Perusahaan mencatat penjualan global sebanyak 596.555 unit sepanjang 2025, atau lebih dari dua kali lipat dibandingkan tahun sebelumnya. Pada semester pertama 2026, pengiriman kendaraan mencapai 356.487 unit, sementara penjualan pada Juni 2026 tercatat sebanyak 93.376 unit.

Di Indonesia, PT Indomobil National Distributor akan menangani distribusi, layanan purnajual, dan pengembangan jaringan dealer Leapmotor.

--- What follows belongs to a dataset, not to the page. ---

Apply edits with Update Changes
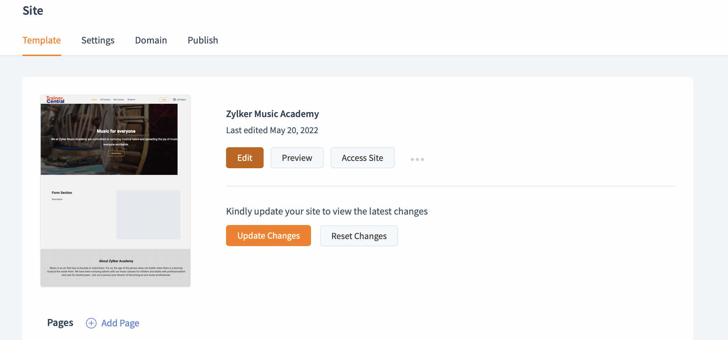 pyautogui.click(x=269, y=236)
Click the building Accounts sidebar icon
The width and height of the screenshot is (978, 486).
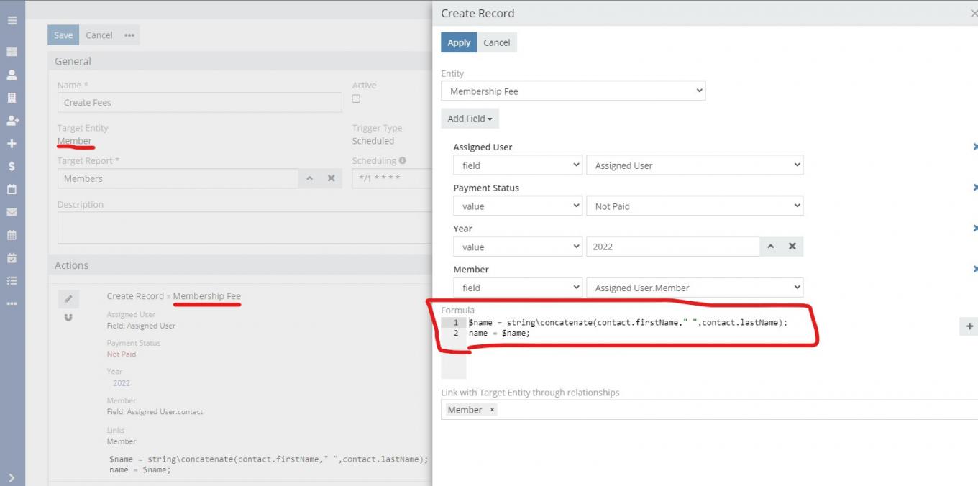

CEO PT Indomobil National Distributor Tan Kim Piauw mengatakan dimulainya produksi lokal di Indonesia diharapkan dapat mendukung pengembangan pasar kendaraan listrik nasional.

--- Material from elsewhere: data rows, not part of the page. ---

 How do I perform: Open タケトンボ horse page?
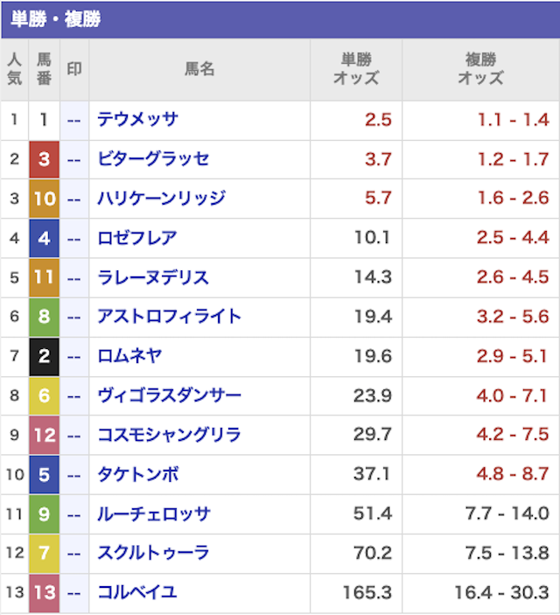[137, 474]
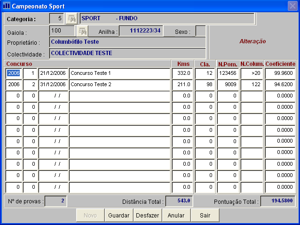Close the Campeonato Sport window

(x=292, y=6)
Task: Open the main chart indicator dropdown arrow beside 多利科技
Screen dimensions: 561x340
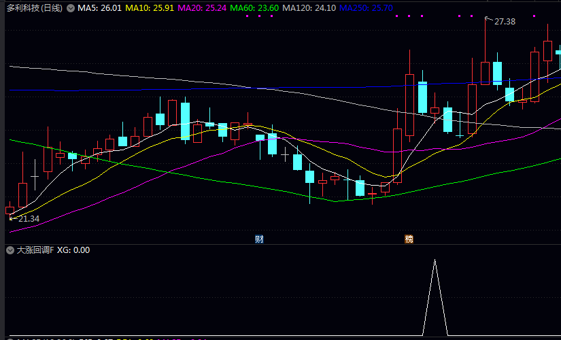Action: [x=70, y=8]
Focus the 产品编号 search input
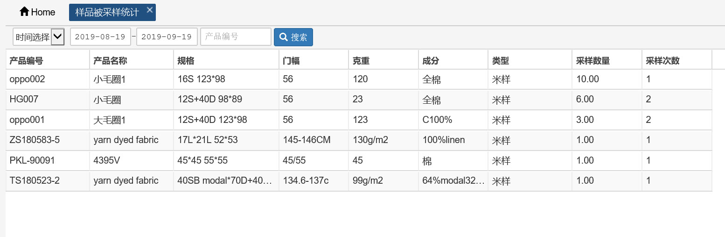 click(x=236, y=37)
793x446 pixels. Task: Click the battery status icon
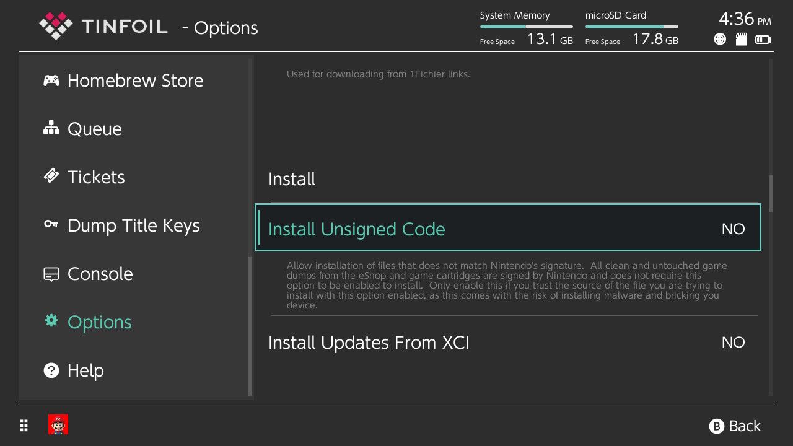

"Sebagai mitra Stellantis di Indonesia, kami bangga dapat dipercaya untuk menghadirkan Leapmotor kepada konsumen Indonesia. Didukung pengalaman panjang Indomobil di industri otomotif, jaringan distribusi nasional, serta dimulainya produksi lokal di fasilitas PT National Assemblers, kami optimistis Leapmotor akan berkembang bersama pasar Indonesia," katanya.

Sebagai produk perdana, Leapmotor menghadirkan SUV listrik B10 dan C10. C10 diposisikan sebagai SUV keluarga dengan kabin lega dan teknologi Human-Centric Tech, sedangkan B10 menyasar konsumen yang menginginkan SUV listrik berukuran lebih ringkas.

Kedua model telah dibekali fitur Advanced Driver Assistance Systems (ADAS) Level 2 dan meraih standar keselamatan bintang lima Euro NCAP. Sistem pengendalian keduanya juga dikembangkan bersama tim engineering Stellantis di Balocco, Italia.

Leapmotor B10 dipasarkan dengan harga Rp 499 juta, sedangkan Leapmotor C10 dibanderol Rp 618 juta on the road Jakarta. Selama GIIAS 2026, perusahaan menawarkan harga khusus untuk 500 konsumen pertama, yakni Rp 449 juta untuk B10 dan Rp 598 juta untuk C10.